Lisa Bielawa, Composer of ROCO commission Centuries in the Hours to be premiered Sept. 2019. Photo by Carlin Ma.

Another new work will introduce ROCO audiences to Lisa Bielawa, a composer and singer who used to perform in the Philip Glass Ensemble. Her song cycle Centuries in the Hours will feature texts by American women of the 18th to 20th centuries whose personal circumstances led to their being overshadowed in history. Laurie Rubin, a mezzo-soprano who is blind, will be the soloist.

The main series will bring back two conductors–Chen and Alastair Willis, music director of the South Bend Symphony–and feature ROCO debuts of two others, both recommended by members of the ensemble. “I trust musicians who have played with the conductors,” Lawyer says.

Christopher Rountree leads wild Up, a Los Angeles new-music collective. “The musicians who have worked with him have thought he was a great ROCO personality,” Lawyer says. Shi-Yeon Sung, a winner of the Georg Solti conducting competition, is the former leader of the Gyeonggi Philharmonic in her native Korea. A ROCO musician tipped off Lawyer about her “power and precision, her ability to quickly grasp and convey new works with beautiful artistry, and her clarity of technique,” Lawyer says.

The season will also brings distinctive, colorful works that aren’t brand-new. Judith Shatin’s Ice Becomes Water, part of Chen’s concerts Sept. 27-28, describes glaciers coming apart. The piece begins with an “ethereal iciness,” Lawyer says, but when the ice cracks, the string players bear down fiercely with their bows. “When the cellist dig down into that, I get chills,” she adds, imitating the scrape with her voice. “It’s the weirdest sound.”

Conductor Mei-Ann Chen, named as ROCO’s first-ever Artistic Partner.   Photo by Kristin Hoebermann.

ROCO will spare a little time for concert-hall standards. Chen’s concerts will include Joseph Haydn’s rousing “London” Symphony; Willis’ Nov. 16 program, Manuel de Falla’s El Amor Brujo. In the season finale next May, Sung will conduct Modest Mussorgsky’s Pictures at an Exhibition in a chamber-orchestra arrangement that’s not to be confused with the familiar Maurice Ravel version.
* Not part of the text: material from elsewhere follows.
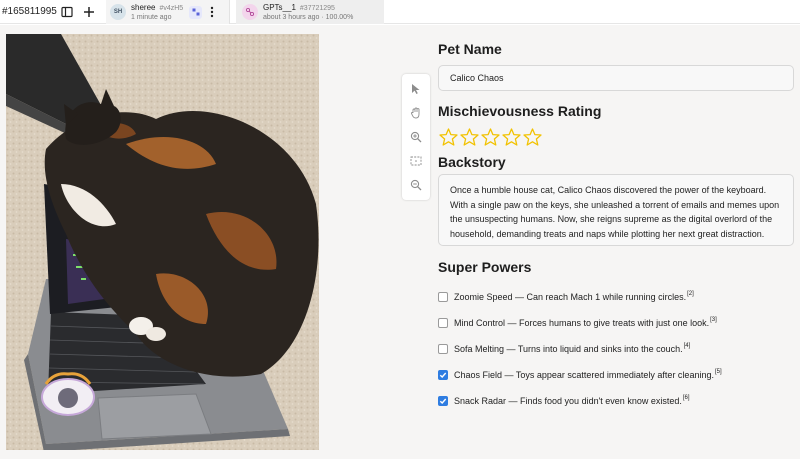 The width and height of the screenshot is (800, 459). I want to click on star-rating, so click(490, 137).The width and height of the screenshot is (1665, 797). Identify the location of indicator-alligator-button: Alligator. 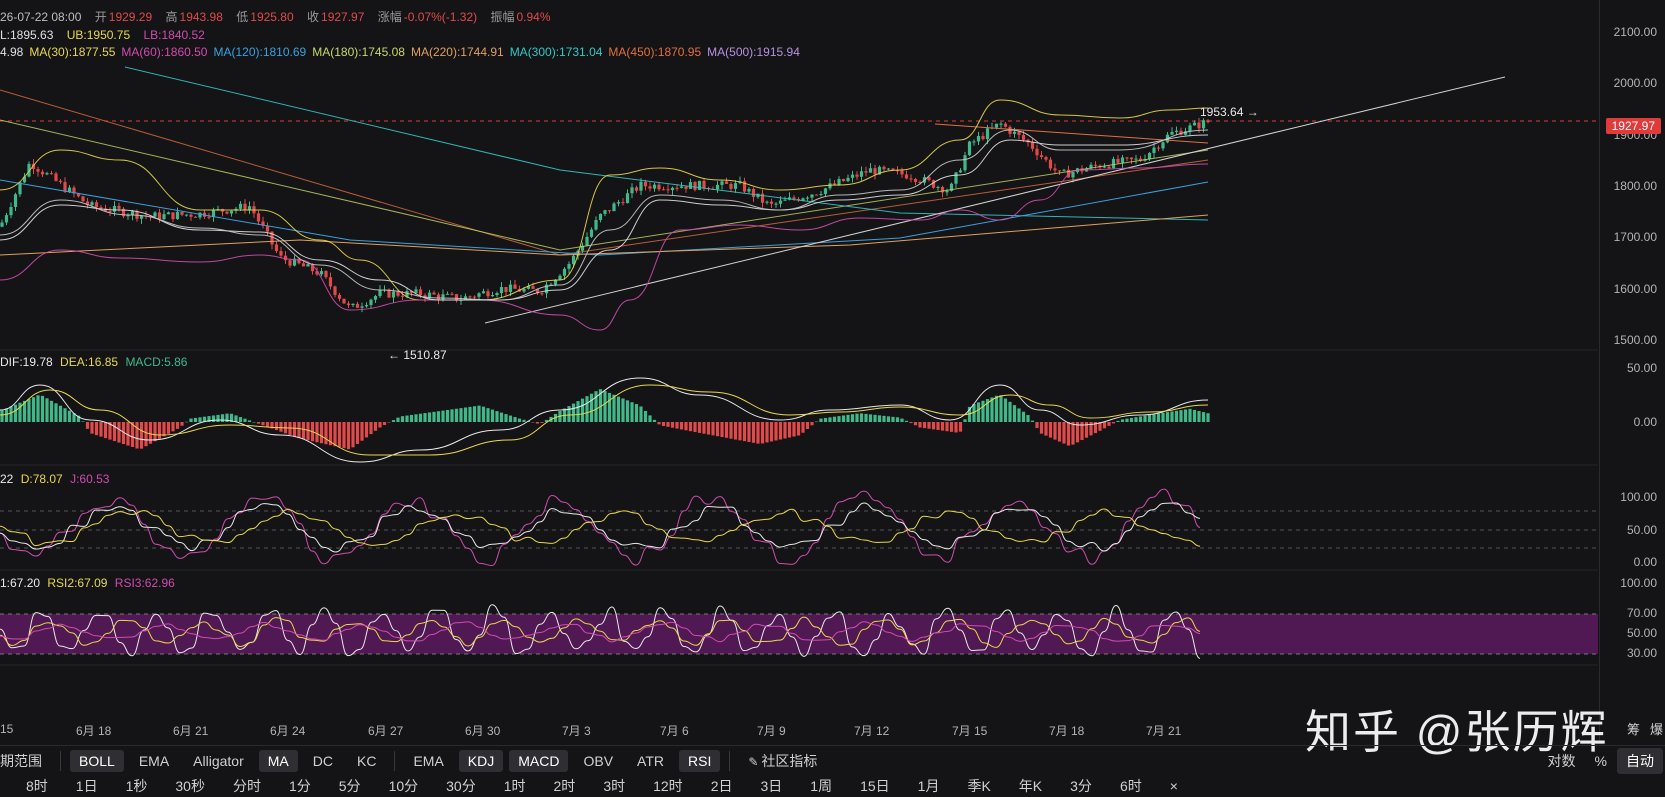
(218, 761). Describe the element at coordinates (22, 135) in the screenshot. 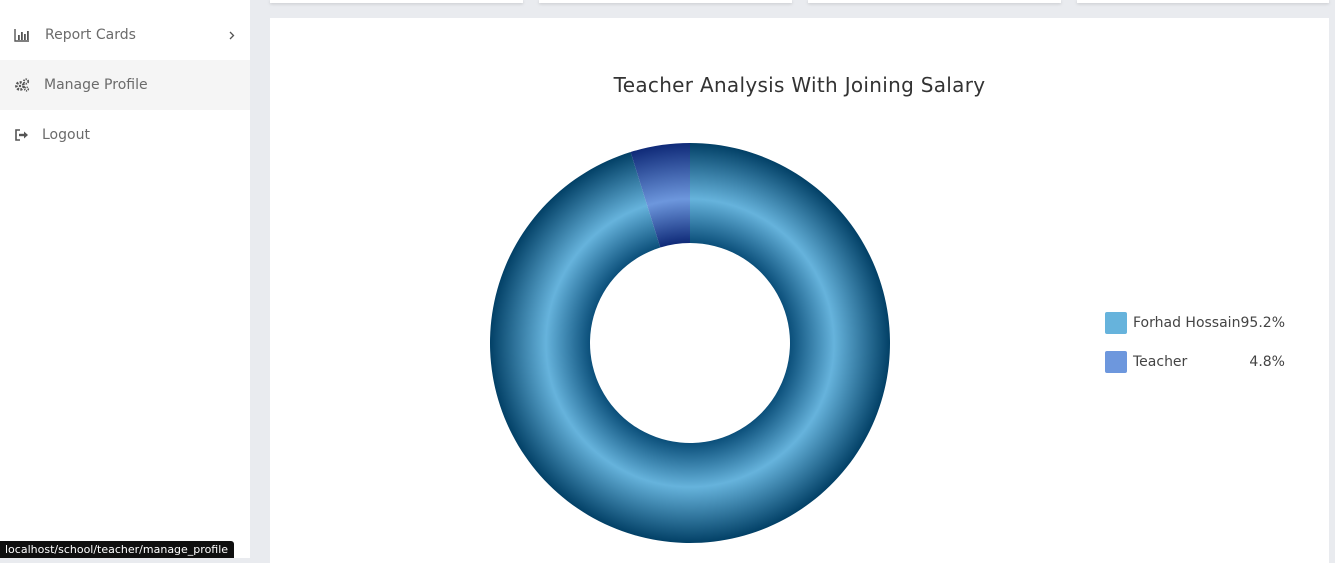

But even centuries-old music can sometimes take you by surprise. Rountree’s Feb. 8 program includes a score from 18th-century France: Jean-Féry Rebel’s Les Elemens, which describes the elements and the Creation. “It’s such a shock. I’m going to have to play this for you,” Lawyer says, flipping open her tablet computer and calling up a recording. The first sound is a jangling, dissonant fortissimo chord. “It’s chaos,” Lawyer says. “I’m just fascinated by stuff like that.”

The group’s four-concert Unchambered series will spotlight orchestra members who curate their own chamber-music programs, including clarinetists Nathan Williams and Maiko Sasaki on Oct. 19 and French horn player Danielle Kuhlmann on Feb. 22. And the Connections series will take chamber groups outside ROCO’s main venues.

Robert Greenberg, music lecturer for The Great Courses, will tie together a Jan. 30 program at Rienzi spotlighting music from three decades: the 1770s, 1870s and 1970s. Lawyer and other musicians will perform March 5 in the enlarged Holocaust Museum Houston, which will contain a new theater. The program will include Adolphe’s other two commissions, each celebrating the life and work of a musician who survived the Holocaust.

“Before ROCO, I was a docent (at the museum) for five years,” Lawyer says. “It was one of the most profound things I ever did–taking seventh-graders through and teaching them about tolerance. It was a huge passion of mine.”